Week 6 - Part1: Sorting, Bubble Sort, Selection Sort, Learning Resources
- Sorting Algorithms
- Resources: Textbooks and MOOCs
- Contributing on This Website Using Pull Requests
Sorting Algorithms
Problem given a collection of n elements, it is required to sort the elements in ascending order.

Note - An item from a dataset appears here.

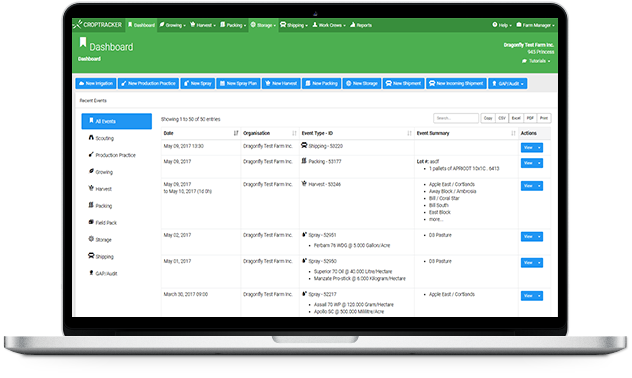Sort the table by Event Summary column
The width and height of the screenshot is (632, 378).
point(513,133)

Example the following arbitrary array:
1 | 9 | 4 | 7 | 3 |
After applying sorting in ascending order will result as:
1 | 3 | 4 | 7 | 9 |
Bubble Sort
Visualized Bubble Sort 1
Visualized Bubble Sort 2
Credits: CC BY-SA 3.0
Implementation
#include <algorithm>
// A function to implement bubble sort
void bubbleSort( int *array, int size )
{
for ( int i = 0; i < size-1; i++ )
{
for ( int j = 0; j < size-1; j++ )
{
if ( array[j] > arr[j+1])
std::swap( array[j] , array[j+1] );
}
}
}
Complexity Analysis
#include <algorithm>
// A function to implement bubble sort
void bubbleSort( int *array, int size )
{
for ( int i = 0; i < size-1; i++ ) // T1 = n * T2
{
for ( int j = 0; j < size-1; j++ ) T2 = n * T3
{
if ( array[j] > arr[j+1] ) // T3 = 1
std::swap( array[j] , array[j+1] );
}
}
}
$ T(n) = T_1 = n \times T_2 = n \times n = n^2 $
$ O(T(n)) = O(n^2) $
Selection Sort
credits: GNU license
Implementation
#include <algorithm>
void selectionSort( int *array , int size )
{
// One by one move boundary of unsorted subarray
for (int i = 0; i < size -1; i++)
{
// Find the minimum element in unsorted array
int min_idx = i;
for (int j = i+1; j < size ; j++)
{
if ( array[j] < array[min_idx] )
min_idx = j;
}
// Swap the found minimum element with the first element
std::swap( array[min_idx] , array[i] );
}
}
Complexity Analysis
#include <algorithm>
void selectionSort( int *array , int size )
{
// One by one move boundary of unsorted subarray
for (int i = 0; i < size -1; i++) // T1 = n * ( T2 + T3 + T4 )
{
// Find the minimum element in unsorted array
int min_idx = i; // T2 = 1
for (int j = i+1; j < size ; j++) // T3 = O(n)
{
if ( array[j] < array[min_idx] )
min_idx = j;
}
// Swap the found minimum element with the first element
std::swap( array[min_idx] , array[i] ); // T4 = 1
}
}
$ T(n) = T_1 = n \times (T_2 + T_3 + T_4) = n \times( O(n) + 2 ) $
$ O(T(n)) = O(n^2)$
Why Sorting Algorithms
Thoughts about the importance of sorting algorithm.
Searching
Closest Pair
Application 1: Gene Expression Clustering
Application 2: Tree of Life (Evolutionary Bioinformatics)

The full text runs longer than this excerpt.